Gert Wollny
May 17, 2021
Reading time:
Collabora has been investing into Perfetto to enable driver authors and users to get deep insights into driver internals and GPU performance which were not previously visible. This post shows how we applied this work and other peformance analysis tools to study a number of workloads on the virtualized VirGL implementation, and used this insight to improve performance by up to 6.2%.
Back in August 2019, I wrote about running games in a virtual machine by using virglrenderer. Now, let's look at how the code can be tweaked to squeeze out the last bit of performance.
In a first step to analyze performance related hot-spots in virglrenderer, a tool to trace and analyze the guest-host performance, perfetto, was used to obtain a run-time profile of virglrenderer in conjunction with the OpenGL calls on the host and the guest side. Perfetto was already discussed in another blog post.
Here, the virtualization was provided by CrosVM. The whole analysis was done within a docker environment that can be created by using scripts provided with the virglrenderer source code and that is based on running apitrace on trimmed traces.
Figure 1: Screenshot of the perfetto trace visualization focusing on the command decoding loop. Note that many short commands are executed here with the white gaps comprising the loop overhead. |
This analysis revealed that the command stream decoding loses a lot of time between the actual function calls. From the performance point of view two things came into play:
Firstly, the command buffer query always dereferenced the context and the decode buffer pointers:
static inline uint32_t get_buf_entry(struct vrend_decode_ctx *ctx, uint32_t offset) { return ctx->ds->buf[ctx->ds->buf_offset + offset]; }
and secondly, in the decoding loop the next buffer offset was evaluated two times and errors were checked two times per command (loop skeleton):
while (gdctx->ds->buf_offset < gdctx->ds->buf_total) { ... /* check if the guest is doing something bad */ if (gdctx->ds->buf_offset + len + 1 > gdctx->ds->buf_total) { break; } ret = ... /* decode and run command */ if (ret == EINVAL) goto out; if (ret == ENOMEM) goto out; gdctx->ds->buf_offset += (len) + 1; }
To improve the code the pointer dereferencing was moved out of the get_buf_entry function to the beginning of command decoding, the decode loop was refactored to check the error only once per command in the no-error case, and the position of the next buffer command is now also only evaluated once. A few other refactorings to the code were applied as well. Specifically, the interface of the decode functions was unified, and the switch statement was replaced by a callback table. With that the buffer query is now
static inline uint32_t get_buf_entry(const uint32_t *buf, uint32_t offset) { return buf[offset]; }
and the loop (skeleton) reads:
... /* sanitize loop parameters */ while (buf_offset < buf_total) { ... const uint32_t *buf = &typed_buf[buf_offset]; buf_offset += len + 1; /* check if the guest is doing something bad */ if (buf_offset > buf_total) { break; } ret = ... /* decode and run command */ if (ret) return ret; }
To also test a different environment the following analysis was done using Qemu, and to zoom in on the instruction level perf was used for instrumentation. With that to obtain a performance profile the Unigine Heaven benchmark was run in the guest and perf on the host.

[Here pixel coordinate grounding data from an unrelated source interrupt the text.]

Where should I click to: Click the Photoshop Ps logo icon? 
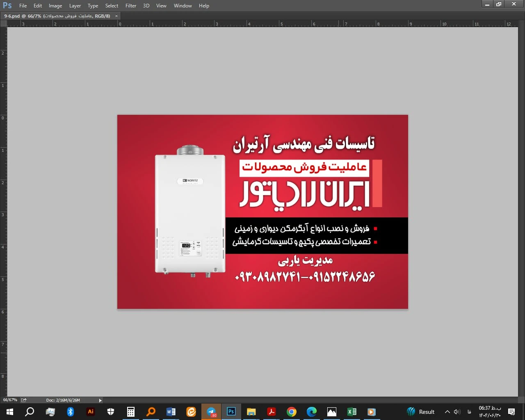click(7, 5)
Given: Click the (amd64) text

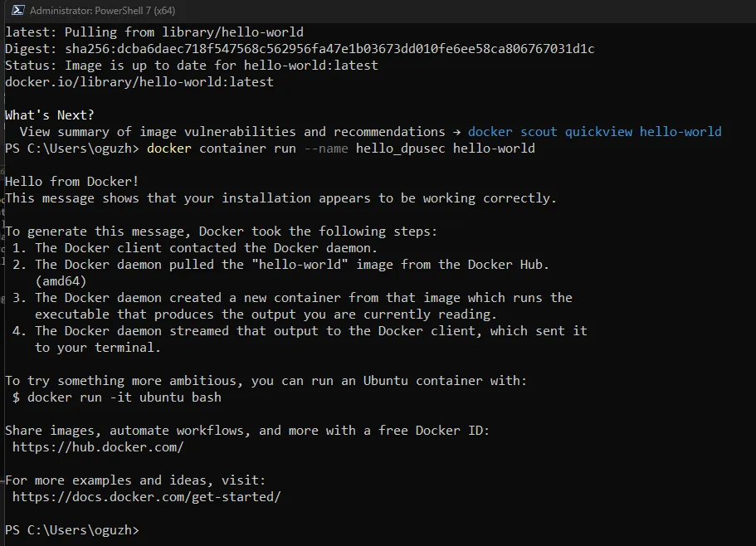Looking at the screenshot, I should tap(61, 281).
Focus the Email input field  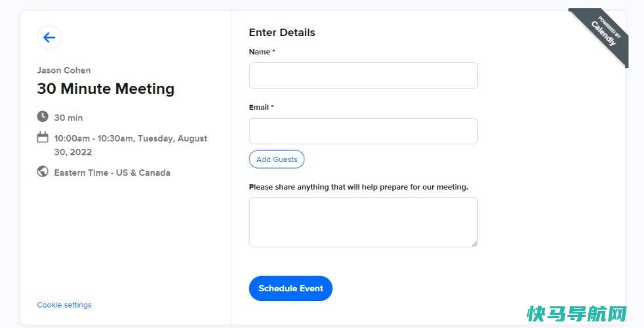point(363,131)
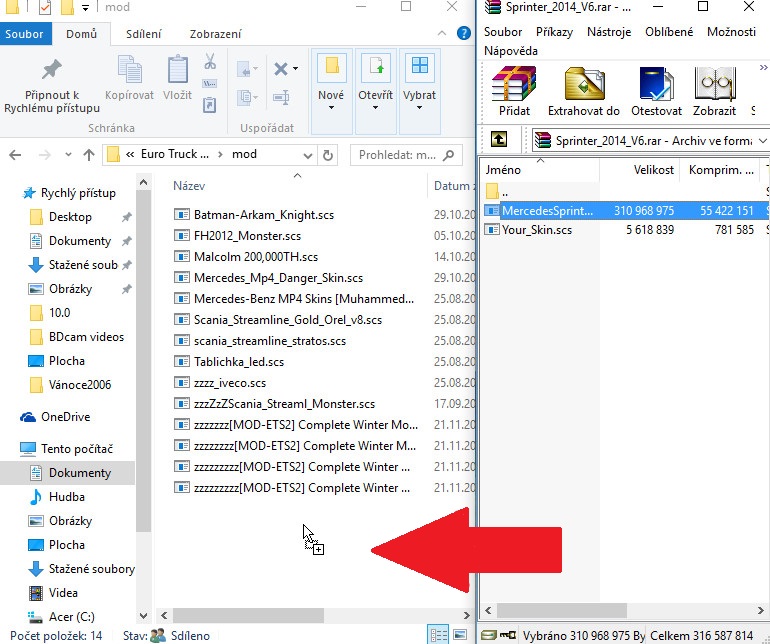This screenshot has width=770, height=644.
Task: Click the scissors cut icon in ribbon
Action: (210, 61)
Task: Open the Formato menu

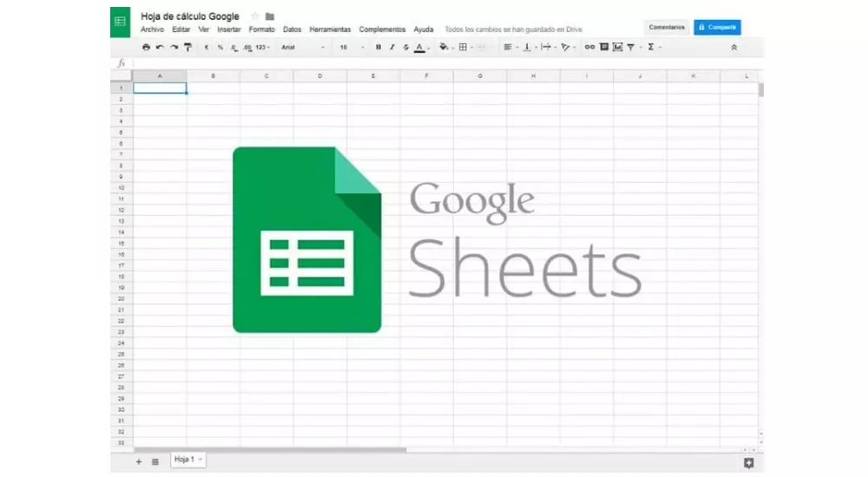Action: [x=262, y=29]
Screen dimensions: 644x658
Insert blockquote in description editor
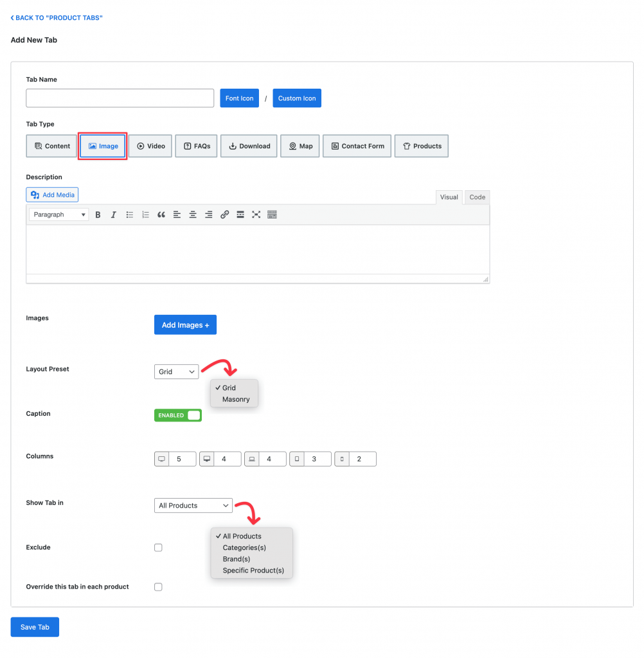tap(161, 215)
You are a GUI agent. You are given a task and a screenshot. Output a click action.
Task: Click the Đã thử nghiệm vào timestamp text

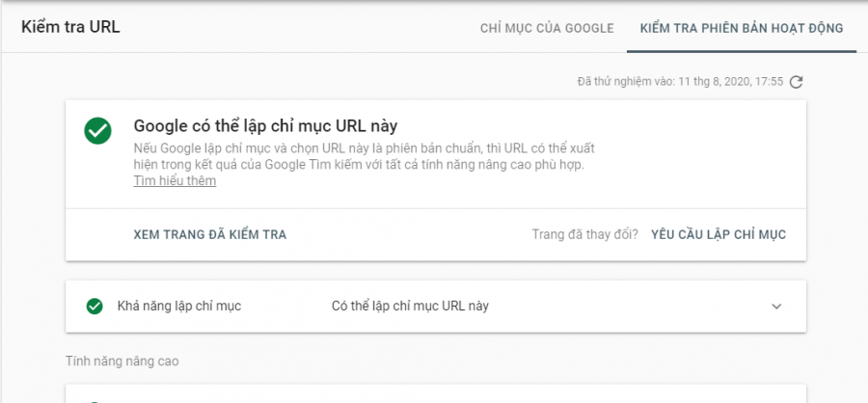680,82
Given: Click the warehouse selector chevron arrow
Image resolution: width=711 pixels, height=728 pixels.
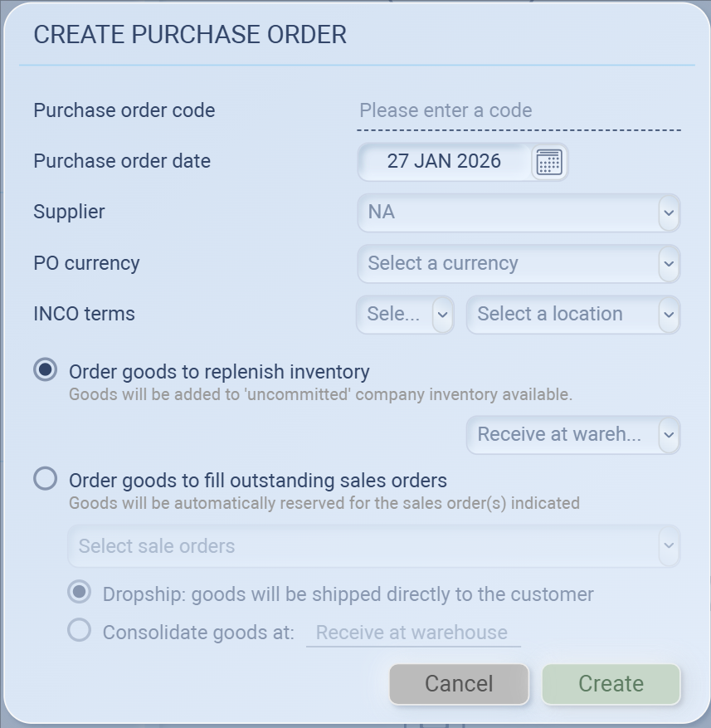Looking at the screenshot, I should (669, 435).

The selection of the shader program was identified as the main hot-spot. In particular, in each draw call all already available shader programs are checked to see whether the current combination of shader stages and dual source state is already available as a linked program:
{ struct vrend_linked_shader_program *ent; LIST_FOR_EACH_ENTRY(ent, &ctx->sub->programs, head) { if (ent->dual_src_linked != dual_src) continue; if (ent->ss[PIPE_SHADER_COMPUTE]) continue; if (ent->ss[PIPE_SHADER_VERTEX]->id != vs_id) continue; if (ent->ss[PIPE_SHADER_FRAGMENT]->id != fs_id) continue; ... return ent; } return NULL; }
Various opportunities for optimization are immediately visible:
With these changes lookup_shader_program now reads
#define VREND_PROGRAM_NQUEUE_MASK (VREND_PROGRAM_NQUEUES - 1) ... { uint64_t vs_fs_key = (((uint64_t)fs_id) << 32) | (vs_id & ~VREND_PROGRAM_NQUEUE_MASK) | (dual_src ? 1 : 0); struct vrend_linked_shader_program *ent; struct list_head *programs = &ctx->sub->gl_programs[vs_id & VREND_PROGRAM_NQUEUE_MASK]; LIST_FOR_EACH_ENTRY(ent, programs, head) { if (likely(ent->vs_fs_key != vs_fs_key)) continue; ... /* put the entry in front */ if (programs->next != &ent->head) { list_del(&ent->head); list_add(&ent->head, programs); } return ent; } return NULL; }
An analysis with with a program that uses reasonable complex 3D scenes, i.e. Unigine Heaven, showed that with just one program list, the body of the loop to find a program was run on average about 120 times. By re-inserting used programs at the front, this number was brought down to about 60. Since struct list_head
is a struct of just two pointers the memory overhead per additional array element in gl_programs
is rather low considering the possible reduction of run-time that can be achieved shortening the length of the program lists that need to be searched linearly. In light of the numbers obtained from running the Unigine Heaven benchmark a value VREND_PROGRAM_NQUEUES = 64 was chosen. (Using a hash table to manage the shader programs was also considered, but its overhead resulted in a considerable performance regression.)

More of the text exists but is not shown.